When the news came that Vancouver would be hosting the 2010 Winter Olympics, I was jogging down from the Stadium-Chinatown Skytrain station to the Yaletown office where I was working. I didn’t hear the announcement, but I heard a cheer go up from the offices on all sounds of me.
Personally, I was surprised. At that point, I had no strong feelings about the Olympics one way or the other. But I had thought that the logistical problems of keeping people moving along the road between Vancouver and Whistler would prevent the bid from being successful. Even more importantly, my own contact with the bid committee hadn’t impressed me much.
About six months earlier, I had applied for a job as a writer on the bid. It wasn’t a position that strongly interested me, but I thought it worth a hour or two of my time to satisfy my curiosity. So, I duly strapped myself into my interview suit, stripped any obvious signs of eccentricity from my person, and presented myself at the Gastown office of the bid committee.
I was interviewed by two women who I quickly classified as marketing and communication workers. That isn’t prejudice; I’ve done similar work myself, after all. But, after a while, you get to know the signs. The two women talked in generalities, and displayed an artificial optimism and enthusiasm at all times. Somehow, I couldn’t imagine them taking part in a casual Friday.

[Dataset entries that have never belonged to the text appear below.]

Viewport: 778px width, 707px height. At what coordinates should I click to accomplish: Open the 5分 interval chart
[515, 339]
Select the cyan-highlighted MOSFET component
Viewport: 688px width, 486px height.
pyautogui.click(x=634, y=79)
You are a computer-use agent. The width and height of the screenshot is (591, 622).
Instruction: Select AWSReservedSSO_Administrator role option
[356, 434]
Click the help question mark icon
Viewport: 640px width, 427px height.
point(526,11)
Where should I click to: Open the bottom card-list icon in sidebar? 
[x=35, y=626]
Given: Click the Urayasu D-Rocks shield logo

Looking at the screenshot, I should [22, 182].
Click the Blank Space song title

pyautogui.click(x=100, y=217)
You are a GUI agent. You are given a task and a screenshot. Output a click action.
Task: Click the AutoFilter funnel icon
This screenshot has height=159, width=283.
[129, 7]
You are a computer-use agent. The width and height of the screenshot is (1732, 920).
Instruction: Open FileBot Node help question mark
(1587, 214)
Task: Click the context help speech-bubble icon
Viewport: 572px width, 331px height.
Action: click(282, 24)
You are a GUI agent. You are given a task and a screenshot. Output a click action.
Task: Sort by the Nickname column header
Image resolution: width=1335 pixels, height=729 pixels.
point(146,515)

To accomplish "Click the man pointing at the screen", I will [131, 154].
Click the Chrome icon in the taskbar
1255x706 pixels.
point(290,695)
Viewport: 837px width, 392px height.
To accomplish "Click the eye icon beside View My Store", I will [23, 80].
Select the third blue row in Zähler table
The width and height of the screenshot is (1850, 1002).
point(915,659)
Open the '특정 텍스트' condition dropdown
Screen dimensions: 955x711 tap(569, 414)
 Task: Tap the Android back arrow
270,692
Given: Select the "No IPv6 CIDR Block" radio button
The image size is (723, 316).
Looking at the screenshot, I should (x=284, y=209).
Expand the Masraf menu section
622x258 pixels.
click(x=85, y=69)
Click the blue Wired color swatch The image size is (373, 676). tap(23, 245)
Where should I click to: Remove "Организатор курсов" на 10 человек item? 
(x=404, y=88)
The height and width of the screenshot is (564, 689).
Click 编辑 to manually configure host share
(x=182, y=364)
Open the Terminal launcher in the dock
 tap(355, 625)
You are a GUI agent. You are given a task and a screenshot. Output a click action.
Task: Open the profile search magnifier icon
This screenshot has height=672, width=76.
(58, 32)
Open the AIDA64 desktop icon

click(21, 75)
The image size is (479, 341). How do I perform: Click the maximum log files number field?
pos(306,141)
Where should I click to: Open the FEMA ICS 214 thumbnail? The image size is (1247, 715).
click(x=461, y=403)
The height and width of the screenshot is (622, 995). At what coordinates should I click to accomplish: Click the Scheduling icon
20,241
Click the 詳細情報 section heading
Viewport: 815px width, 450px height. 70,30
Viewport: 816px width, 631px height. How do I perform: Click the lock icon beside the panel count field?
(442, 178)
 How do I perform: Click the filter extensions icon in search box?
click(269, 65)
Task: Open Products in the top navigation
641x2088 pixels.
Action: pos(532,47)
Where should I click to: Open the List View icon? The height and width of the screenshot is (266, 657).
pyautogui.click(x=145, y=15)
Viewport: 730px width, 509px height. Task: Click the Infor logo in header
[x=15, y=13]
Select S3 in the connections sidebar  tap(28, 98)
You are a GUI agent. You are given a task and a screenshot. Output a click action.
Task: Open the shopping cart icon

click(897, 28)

Mostly, the conversation went well enough, so far as conversations during a job interview can ever be said to go well. But when I asked about how the logistical problems might be overcome, the women’s reply boiled down to, “Somehow, everything will work out..” I could also see that, in their minds (and probably on their clipboards), I had set a black mark against my name. That was all right; their replies had cost them points with me, too.
However, two other points were what really disturbed me. First, they said that working on the bid committee would be no guarantee of a continued job if the bid was successful. Since I was sure that the leaders of the committee would land jobs in Vanoc, that seems a lack of loyalty to staff members.
Secondly, as part of the interview, they asked me to go home and write seven or eight pages on how I would promote the Olympics. That is a considerable effort to ask someone to do on spec. Combined with the lack of a guarantee of continuation, I concluded that the request showed a cavalier attitude towards employees. I thought for a couple of days, then phoned the interviewers to say that I would not be responding to their request and that the job no longer interested me.
I have no idea whether those particular women found work with Vanoc. I no longer even remember their names. But it seems to me that their attitudes are echoed in everything I’ve heard from Vanoc ever since, from the feeling that problems would work themselves out to the assumption that local residents will put their lives on hold for the duration of the games next month.
It is not an echo that promotes happy thoughts about how the games will be organized and what the after-effects will be. Frankly, it has kept me from supporting the games ever since. I might talk about the financial and social costs, but behind them is an emotional core of distrust based on this one brief encounter.
This attitude puzzles people from outside the Vancouver area. When I was in Calgary last spring, people were surprised by my lack of enthusiasm. Remembering the Calgary games twenty years and the very different social attitudes in which they took place, everyone assumed that I must be looking forward to the occasion. They were surprised by my lack of enthusiasm, even when I explained my reasons. I’m not sure they ever did understand.
However, I don’t think my attitude is unique in anything other than its origins. No doubt it’s the company I keep, but I’ve found that only one in four – or thereabouts – actually supports the upcoming games. The intial cheering at the news of the bid just doesn’t seem to have lasted.
In fact, I’ve only found one person who defended the games with any passion, and her criticisms were bizarre – she argued that nobody who objected or even questioned the games should use the newly improved highway to Whistler (never mind that she also insisted on the official line that such improvements were not part of the costs of the games). But of eight or nine people in the store, nobody felt like taking her side in the discussion.
Maybe more people will show enthusiasm as the games approach, but, I don’t expect that most people will. The average person in the Vancouver region seems resigned to the games, largely indifferent and if anything mildly hostile, although you wouldn’t know that from the media.
You might say that, for most of us, 2010 will be divided into two parts: enduring the preparations and the games themselves, and the rest of the year. And, like most people, I find myself looking forward to the rest of the year far more than the preparations and the games. If I became dubious earlier than others, it is because I was exposed to the spirit of the games earlier than others.